五メトル四方もあればいいだろう。深いところと浅いところを作る。
形が決まれば使う材料の量も決まる。
集めた素材の量も考えながら、何を使って浴槽を作るか決める。
熱が冷めにくい素材がいい。たくさんのお湯を温め直すのは大変だからだ。
「耐久性は石の方が高いが……。木の方が熱伝導率が低いんだよな」
ならば木で浴槽を作るといいかもしれない。
だが、木の場合、耐久性には不安が残る。
毎日、水を抜いてきちんと洗って、乾燥させたらそう簡単に痛んだりしない。
そう昔、風呂作り職人に聞いたことがある。
だが、大型の浴槽だ。毎日お湯を抜くのも大変だ。
「中空の構造にするか」
身近な物質の中では、空気の熱伝導率の低さは圧倒的だ。
中空にすると一気に冷めにくくできる。
「中空構造の石で浴槽を作ればいいか。底面補強は木でやろう」
浴槽の底面の面積は五メトル四方ほどになる。
中空構造だけだと、割れやすいかもしれない。
底面を支えるために、中空構造の中に木を加工して適度に並べればいいだろう。
純粋な中空よりは熱伝導率が上がってしまうが、強度を重視したほうがよい。
石の中にケイ素で一枚のガラス状の板を挟み込めば水も漏れまい。
製作スキルをつかえば、継ぎ目の全くない物を作れる。
中の木が腐ることも防げるだろう。
形と素材と構造が決まったので、イメージ構築に入る。
できるだけ精確にイメージした後、一気に製作スキルを発動させた。
見る見るうちに浴槽ができていく。
構造に少し複雑にしたので、多少時間はかかったが、無事完成した。
「うむ。いい感じだ」
「わふぅわふぅ!」
フィオは興奮気味だ。

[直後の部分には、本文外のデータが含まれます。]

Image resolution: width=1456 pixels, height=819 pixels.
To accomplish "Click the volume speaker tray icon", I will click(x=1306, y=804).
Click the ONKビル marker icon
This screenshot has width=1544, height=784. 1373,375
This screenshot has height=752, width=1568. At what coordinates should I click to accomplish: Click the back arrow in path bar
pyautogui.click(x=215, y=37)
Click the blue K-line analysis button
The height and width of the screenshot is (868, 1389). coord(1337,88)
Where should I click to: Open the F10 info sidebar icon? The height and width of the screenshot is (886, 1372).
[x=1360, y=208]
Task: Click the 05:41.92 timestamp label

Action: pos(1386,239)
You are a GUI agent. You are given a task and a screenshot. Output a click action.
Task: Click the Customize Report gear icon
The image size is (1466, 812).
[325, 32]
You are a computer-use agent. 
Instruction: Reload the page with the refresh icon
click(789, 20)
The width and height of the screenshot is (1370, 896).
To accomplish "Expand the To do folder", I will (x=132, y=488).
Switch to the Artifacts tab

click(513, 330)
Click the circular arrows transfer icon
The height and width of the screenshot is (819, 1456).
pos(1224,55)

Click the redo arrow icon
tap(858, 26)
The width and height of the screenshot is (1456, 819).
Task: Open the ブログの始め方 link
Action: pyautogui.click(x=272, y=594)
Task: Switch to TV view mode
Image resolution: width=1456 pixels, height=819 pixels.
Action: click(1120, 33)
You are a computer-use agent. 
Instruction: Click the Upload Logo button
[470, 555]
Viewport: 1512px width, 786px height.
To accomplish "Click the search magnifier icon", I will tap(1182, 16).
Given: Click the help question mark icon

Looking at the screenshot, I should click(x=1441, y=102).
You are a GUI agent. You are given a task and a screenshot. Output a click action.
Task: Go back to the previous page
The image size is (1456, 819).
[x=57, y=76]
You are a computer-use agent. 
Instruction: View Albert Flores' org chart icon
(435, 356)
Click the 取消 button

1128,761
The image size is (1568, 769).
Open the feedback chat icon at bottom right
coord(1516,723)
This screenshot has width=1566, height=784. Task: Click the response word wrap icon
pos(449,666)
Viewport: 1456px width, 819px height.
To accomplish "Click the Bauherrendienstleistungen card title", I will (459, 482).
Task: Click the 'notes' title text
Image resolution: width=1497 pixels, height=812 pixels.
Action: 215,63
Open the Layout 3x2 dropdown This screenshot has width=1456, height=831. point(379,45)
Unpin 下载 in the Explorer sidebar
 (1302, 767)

どんどん浴槽が完成していくさまは面白かったのだろう。
「次に洗い場を作って、給水機構と排水機構だな……」
洗い場は難しくない。一気に作る。
石を素材にして床を作る。そこに少し傾斜をつけて水はけをよくした。
滑らないよう、あまりつるつるにしないように気を付ける。
「次は給水機構か……」
給水機構だが、途中までは先ほどの井戸とほぼ同じだ。
だが、大切なのは水を温める機能だ。
「一気に水を温めることができる魔道具でも作れたらいいんだが……」
俺の製作スキルで魔道具を作ること自体は出来る。
だが、魔道具ともなると、特殊で高価な材料が沢山必要になる。
そして、その材料は手持ちにはない。
魔道具なしで、一旦、水を溜めて加熱させる装置を考える必要がある。
「……ヴィクトル、何か持ってないかな?」
「ふぃお、きてくる!」
「いや、大丈夫だ、ありがとうな」
フィオの言葉はたどたどしいので、俺じゃないと正確に読み取るのが難しい場合がある。
「じゃあ、テオさん、俺が聞いてきますよ」
近くで作業していた冒険者がそう申し出てくれた。
「すまない。頼む」
「いえいえ。お安い御用ですよ」
だが、今ヴィクトルがどこにいるのか、探すのに手間取るかもしれない。
「フィオ、シロ、ヴィクトルのところまで案内してあげてくれ」
「わかた!」「わふ」
シロは鼻がいい。ヴィクトルの位置も正確に見つけ出すだろう。
そして、フィオは、シロの通訳だ。
「いく」「わふ!」
フィオはシロの背に乗って走り出す。その後を追って、冒険者は走っていった。